──────── ENTRIES PROVIDED

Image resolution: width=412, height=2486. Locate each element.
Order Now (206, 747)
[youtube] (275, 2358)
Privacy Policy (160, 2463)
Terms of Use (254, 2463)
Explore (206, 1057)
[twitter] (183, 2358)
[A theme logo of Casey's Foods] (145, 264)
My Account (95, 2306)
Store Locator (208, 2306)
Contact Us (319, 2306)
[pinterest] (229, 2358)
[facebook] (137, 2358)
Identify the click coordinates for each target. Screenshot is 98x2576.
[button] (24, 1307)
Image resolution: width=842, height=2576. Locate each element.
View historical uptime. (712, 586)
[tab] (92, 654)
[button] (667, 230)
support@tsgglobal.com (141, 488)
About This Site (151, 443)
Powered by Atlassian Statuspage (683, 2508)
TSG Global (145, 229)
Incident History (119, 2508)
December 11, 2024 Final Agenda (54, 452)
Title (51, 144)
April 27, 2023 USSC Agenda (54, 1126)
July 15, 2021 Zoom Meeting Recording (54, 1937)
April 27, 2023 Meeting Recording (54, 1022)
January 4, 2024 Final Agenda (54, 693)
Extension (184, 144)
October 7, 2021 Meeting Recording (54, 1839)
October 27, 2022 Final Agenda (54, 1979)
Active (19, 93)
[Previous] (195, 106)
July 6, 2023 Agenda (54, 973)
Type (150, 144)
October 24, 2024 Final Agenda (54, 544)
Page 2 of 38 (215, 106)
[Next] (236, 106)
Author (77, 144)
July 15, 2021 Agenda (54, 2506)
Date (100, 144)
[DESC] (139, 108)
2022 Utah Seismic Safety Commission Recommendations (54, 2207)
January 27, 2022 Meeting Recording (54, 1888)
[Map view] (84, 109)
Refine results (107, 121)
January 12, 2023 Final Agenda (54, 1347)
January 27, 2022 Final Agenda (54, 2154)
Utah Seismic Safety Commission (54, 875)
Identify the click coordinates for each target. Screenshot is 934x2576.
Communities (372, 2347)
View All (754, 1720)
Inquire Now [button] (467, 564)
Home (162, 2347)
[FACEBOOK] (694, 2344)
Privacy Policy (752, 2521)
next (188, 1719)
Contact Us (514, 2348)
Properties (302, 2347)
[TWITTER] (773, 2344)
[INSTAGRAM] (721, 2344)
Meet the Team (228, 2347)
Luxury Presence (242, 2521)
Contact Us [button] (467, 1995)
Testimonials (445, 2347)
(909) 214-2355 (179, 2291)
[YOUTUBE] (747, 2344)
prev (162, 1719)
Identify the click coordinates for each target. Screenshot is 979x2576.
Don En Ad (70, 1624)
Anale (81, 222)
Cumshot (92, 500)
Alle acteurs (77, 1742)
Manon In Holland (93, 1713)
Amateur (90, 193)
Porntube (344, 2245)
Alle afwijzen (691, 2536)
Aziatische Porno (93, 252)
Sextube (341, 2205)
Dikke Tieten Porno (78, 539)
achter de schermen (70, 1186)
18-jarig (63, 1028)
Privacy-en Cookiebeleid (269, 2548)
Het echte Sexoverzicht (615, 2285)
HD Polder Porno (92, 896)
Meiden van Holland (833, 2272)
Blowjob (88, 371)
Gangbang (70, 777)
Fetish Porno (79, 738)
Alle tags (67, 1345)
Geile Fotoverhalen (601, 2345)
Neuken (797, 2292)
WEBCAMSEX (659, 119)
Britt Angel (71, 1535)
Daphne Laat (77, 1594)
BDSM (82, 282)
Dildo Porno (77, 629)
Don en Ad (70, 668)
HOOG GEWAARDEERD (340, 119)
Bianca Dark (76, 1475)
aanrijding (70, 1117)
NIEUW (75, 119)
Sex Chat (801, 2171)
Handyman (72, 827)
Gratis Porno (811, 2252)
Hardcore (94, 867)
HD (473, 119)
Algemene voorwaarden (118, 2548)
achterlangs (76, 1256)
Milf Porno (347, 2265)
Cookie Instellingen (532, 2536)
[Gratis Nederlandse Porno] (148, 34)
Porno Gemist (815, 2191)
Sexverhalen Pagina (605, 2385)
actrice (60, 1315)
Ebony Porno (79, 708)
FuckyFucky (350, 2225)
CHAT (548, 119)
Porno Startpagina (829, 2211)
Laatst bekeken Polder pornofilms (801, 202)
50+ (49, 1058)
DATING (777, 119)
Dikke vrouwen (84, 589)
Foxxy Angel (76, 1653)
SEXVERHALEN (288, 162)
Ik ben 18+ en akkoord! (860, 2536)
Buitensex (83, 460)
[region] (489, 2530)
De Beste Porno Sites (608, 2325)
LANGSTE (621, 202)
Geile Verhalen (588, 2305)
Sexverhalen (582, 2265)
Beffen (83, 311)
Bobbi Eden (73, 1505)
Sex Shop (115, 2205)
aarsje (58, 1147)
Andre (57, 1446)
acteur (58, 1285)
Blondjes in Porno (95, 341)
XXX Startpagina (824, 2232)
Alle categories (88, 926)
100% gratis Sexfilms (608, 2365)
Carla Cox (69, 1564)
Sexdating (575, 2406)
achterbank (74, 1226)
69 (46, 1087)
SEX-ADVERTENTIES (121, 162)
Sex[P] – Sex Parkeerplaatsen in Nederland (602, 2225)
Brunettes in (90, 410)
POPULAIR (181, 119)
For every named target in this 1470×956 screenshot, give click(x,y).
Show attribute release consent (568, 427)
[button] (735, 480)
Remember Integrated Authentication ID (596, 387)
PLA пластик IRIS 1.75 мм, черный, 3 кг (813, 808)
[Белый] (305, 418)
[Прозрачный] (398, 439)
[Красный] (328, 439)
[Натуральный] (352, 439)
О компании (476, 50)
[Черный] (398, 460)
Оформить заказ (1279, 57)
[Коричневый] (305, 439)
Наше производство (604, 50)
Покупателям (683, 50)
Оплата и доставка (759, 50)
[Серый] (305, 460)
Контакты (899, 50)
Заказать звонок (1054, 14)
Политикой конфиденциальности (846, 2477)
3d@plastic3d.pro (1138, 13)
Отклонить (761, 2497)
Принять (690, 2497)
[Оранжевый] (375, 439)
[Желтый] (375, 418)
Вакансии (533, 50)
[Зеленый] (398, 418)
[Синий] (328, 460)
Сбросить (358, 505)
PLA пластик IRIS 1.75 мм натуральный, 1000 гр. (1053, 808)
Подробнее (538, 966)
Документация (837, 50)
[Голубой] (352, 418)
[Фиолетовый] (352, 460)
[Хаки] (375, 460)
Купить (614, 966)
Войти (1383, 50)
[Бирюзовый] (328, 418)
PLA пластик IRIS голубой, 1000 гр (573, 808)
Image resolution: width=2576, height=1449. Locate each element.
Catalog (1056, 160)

────────────────

Using the data above, repeat exactly the lines that begin at the line with "Porntube (344, 2245)" and end at the line with "WEBCAMSEX (659, 119)", both ends included.

Porntube (344, 2245)
Alle afwijzen (691, 2536)
Aziatische Porno (93, 252)
Sextube (341, 2205)
Dikke Tieten Porno (78, 539)
achter de schermen (70, 1186)
18-jarig (63, 1028)
Privacy-en Cookiebeleid (269, 2548)
Het echte Sexoverzicht (615, 2285)
HD Polder Porno (92, 896)
Meiden van Holland (833, 2272)
Blowjob (88, 371)
Gangbang (70, 777)
Fetish Porno (79, 738)
Alle tags (67, 1345)
Geile Fotoverhalen (601, 2345)
Neuken (797, 2292)
WEBCAMSEX (659, 119)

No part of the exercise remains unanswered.